Please write out only the lines from the line with "Click the 热门 trending icon link" to the line with "This screenshot has width=839, height=472.", inclusive, exactly as they stand below, without the pictures.

Stored records:
----------------------------------------
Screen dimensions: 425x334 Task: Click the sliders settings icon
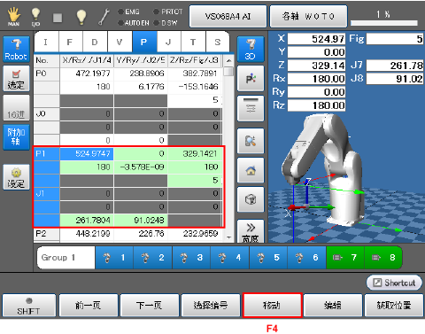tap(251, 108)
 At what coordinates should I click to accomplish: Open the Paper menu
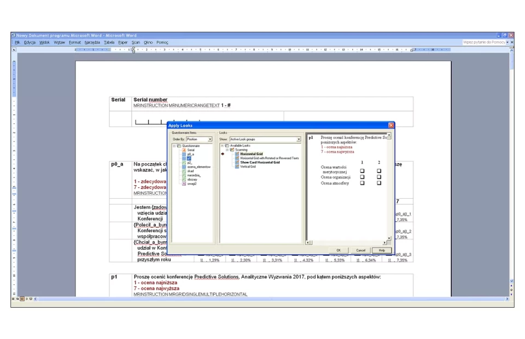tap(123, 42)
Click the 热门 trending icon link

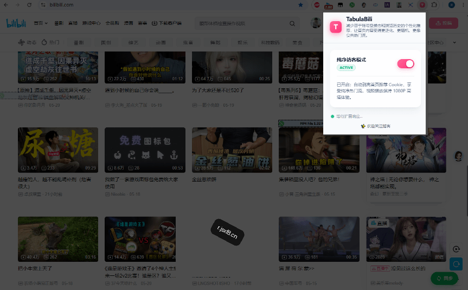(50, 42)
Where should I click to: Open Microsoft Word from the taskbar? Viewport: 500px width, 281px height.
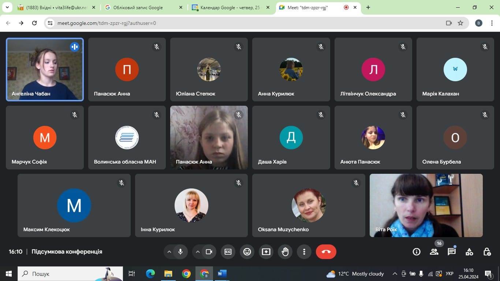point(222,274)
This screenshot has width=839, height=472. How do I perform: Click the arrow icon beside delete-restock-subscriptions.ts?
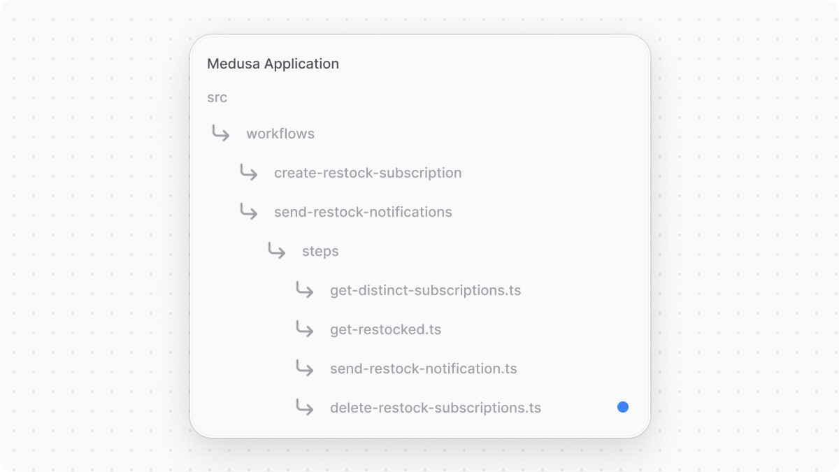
----------------------------------------
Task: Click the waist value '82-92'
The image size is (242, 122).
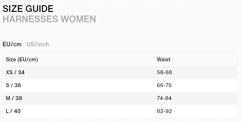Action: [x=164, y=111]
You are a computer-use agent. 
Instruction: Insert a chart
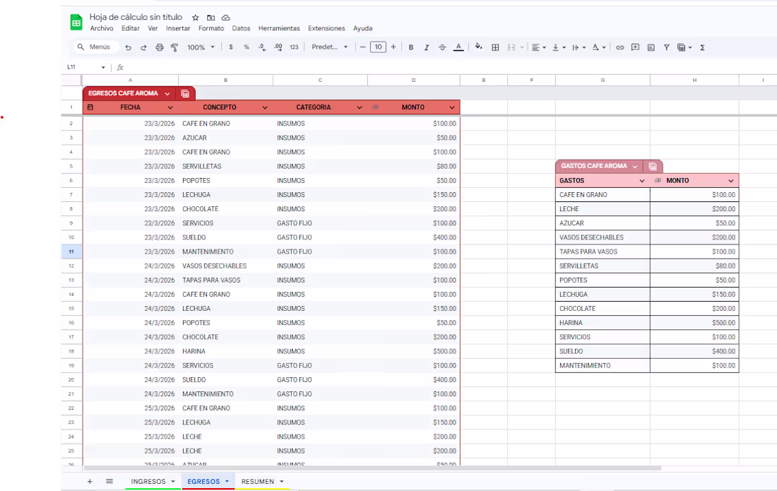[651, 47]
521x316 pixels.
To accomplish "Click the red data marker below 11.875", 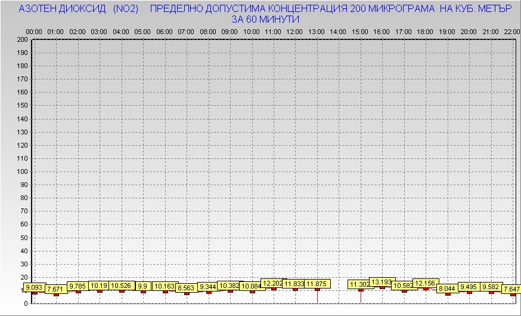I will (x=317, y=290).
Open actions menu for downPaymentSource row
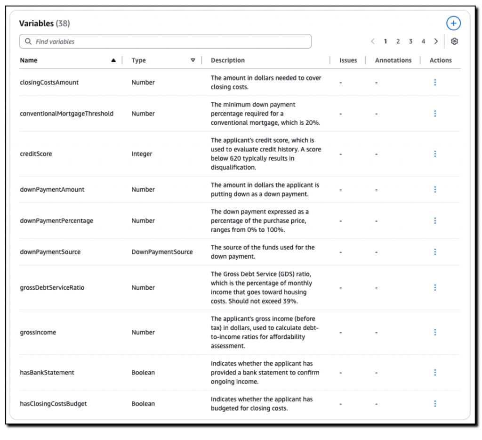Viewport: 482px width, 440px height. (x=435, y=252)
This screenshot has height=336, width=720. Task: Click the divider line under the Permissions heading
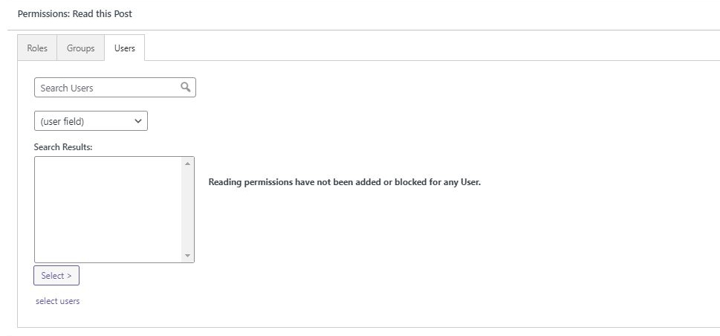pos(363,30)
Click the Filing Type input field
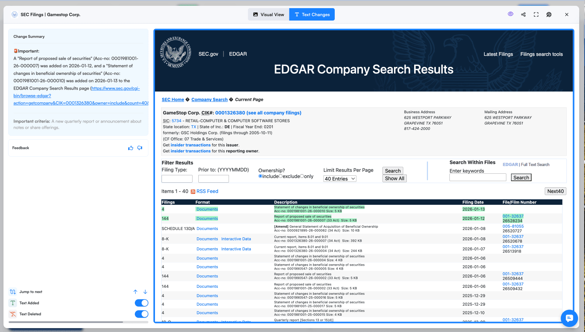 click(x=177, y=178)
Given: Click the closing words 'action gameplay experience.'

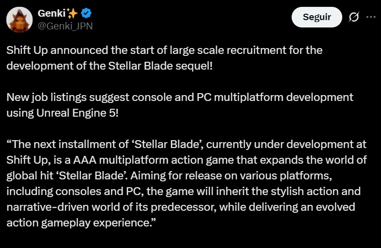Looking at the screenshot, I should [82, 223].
----------------------------------------
Written response:
Click the 热门 trending icon link

(50, 42)
Where should I click to: Open Microsoft Word from the taskbar? Viewport: 500px width, 281px height.
point(222,274)
This screenshot has width=839, height=472. How do I perform: Click the arrow icon beside delete-restock-subscriptions.ts?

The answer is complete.